The theme of nihilism has been the object of interpreters’ reflections since Nietzsche’s works were first published, and recent work has placed nihilism at the center of Nietzsche’s philosophical project (Bernard Reginster, The Affirmation of Life: Nietzsche on Overcoming Nihilism [Cambridge, MA: Harvard University Press, 2006]). João Constâncio’s Arte e niilismo. Nietzsche e o Enigma do Mundo (Art and Nihilism: Nietzsche and the Riddle of the World) sheds new light on the problem of nihilism by relating it to many key concepts and themes in Nietzsche’s thought. The author starts from the Schopenhauerian perspective according to which what really matters to philosophy is giving an answer to the “riddle of the world”: “the world is puzzling because the way it is given to us raises the question ‘why something instead of nothing?’” (p. 57). This question from Leibniz’s philosophy reaches an existential dimension in Schopenhauer, since it is not just about asking what things are, but knowing the value that we are supposed to ascribe to them, in such a way that the question concerning the reason of the world’s being changes considerably based on the approach we have to it. This is the starting point from which Constâncio approaches Nietzsche’s philosophy in order to uphold the main thesis of his book: “Nietzsche’s philosophy intends to be a fight against nihilism and a new experience of the riddle of the world that results in a fusion of the critical spirit of science and the affirmative spirit of art” (45).

* Given data
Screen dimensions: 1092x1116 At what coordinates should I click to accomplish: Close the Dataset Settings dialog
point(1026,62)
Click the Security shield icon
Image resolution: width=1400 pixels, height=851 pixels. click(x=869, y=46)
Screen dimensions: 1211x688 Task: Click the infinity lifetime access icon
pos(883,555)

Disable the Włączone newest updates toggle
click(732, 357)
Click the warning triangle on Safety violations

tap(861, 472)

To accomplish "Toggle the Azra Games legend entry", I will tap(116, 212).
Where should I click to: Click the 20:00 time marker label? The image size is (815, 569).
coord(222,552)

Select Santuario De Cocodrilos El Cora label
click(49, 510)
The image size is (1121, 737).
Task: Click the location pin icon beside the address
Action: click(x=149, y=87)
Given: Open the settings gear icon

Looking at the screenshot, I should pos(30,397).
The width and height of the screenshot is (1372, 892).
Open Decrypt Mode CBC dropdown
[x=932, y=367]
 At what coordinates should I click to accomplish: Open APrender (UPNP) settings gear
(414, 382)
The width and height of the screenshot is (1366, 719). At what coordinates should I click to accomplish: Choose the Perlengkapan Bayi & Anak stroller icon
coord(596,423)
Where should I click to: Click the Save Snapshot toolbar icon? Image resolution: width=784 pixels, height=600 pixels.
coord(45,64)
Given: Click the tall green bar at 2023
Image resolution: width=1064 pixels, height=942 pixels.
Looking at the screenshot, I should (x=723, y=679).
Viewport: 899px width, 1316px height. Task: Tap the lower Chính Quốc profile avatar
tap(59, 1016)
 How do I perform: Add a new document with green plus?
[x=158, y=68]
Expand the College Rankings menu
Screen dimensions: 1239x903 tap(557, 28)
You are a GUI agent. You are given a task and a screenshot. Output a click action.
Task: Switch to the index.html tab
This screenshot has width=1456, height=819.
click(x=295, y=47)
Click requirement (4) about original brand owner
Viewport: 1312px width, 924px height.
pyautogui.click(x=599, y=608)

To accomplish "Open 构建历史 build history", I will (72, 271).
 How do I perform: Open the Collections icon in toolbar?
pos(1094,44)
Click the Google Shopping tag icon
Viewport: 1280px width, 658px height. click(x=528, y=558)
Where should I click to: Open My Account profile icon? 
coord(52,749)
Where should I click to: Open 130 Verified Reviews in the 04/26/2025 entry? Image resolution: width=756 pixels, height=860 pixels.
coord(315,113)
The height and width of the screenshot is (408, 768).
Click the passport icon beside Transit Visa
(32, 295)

* Directions
1. According to the book review, why does the question from Leibniz's philosophy take on an existential dimension in Schopenhauer? Answer in one to three sentences.
2. Revise the rows starting at the row containing "Click the Security shield icon" and ending at the row containing "coord(222,552)", replacing "icon" with "button" and leaving everything else unchanged. Return only those rows.
The book review and the rows are unrelated material.

* Completed exercise
1. In Schopenhauer, the question is not only about what things are but about knowing the value we are supposed to ascribe to them. As a result, the question of why the world exists changes considerably depending on how we approach it.

2.
Click the Security shield button
Image resolution: width=1400 pixels, height=851 pixels. click(x=869, y=46)
Screen dimensions: 1211x688 Task: Click the infinity lifetime access button
pos(883,555)

Disable the Włączone newest updates toggle
click(732, 357)
Click the warning triangle on Safety violations

tap(861, 472)

To accomplish "Toggle the Azra Games legend entry", I will tap(116, 212).
Where should I click to: Click the 20:00 time marker label? The image size is (815, 569).
coord(222,552)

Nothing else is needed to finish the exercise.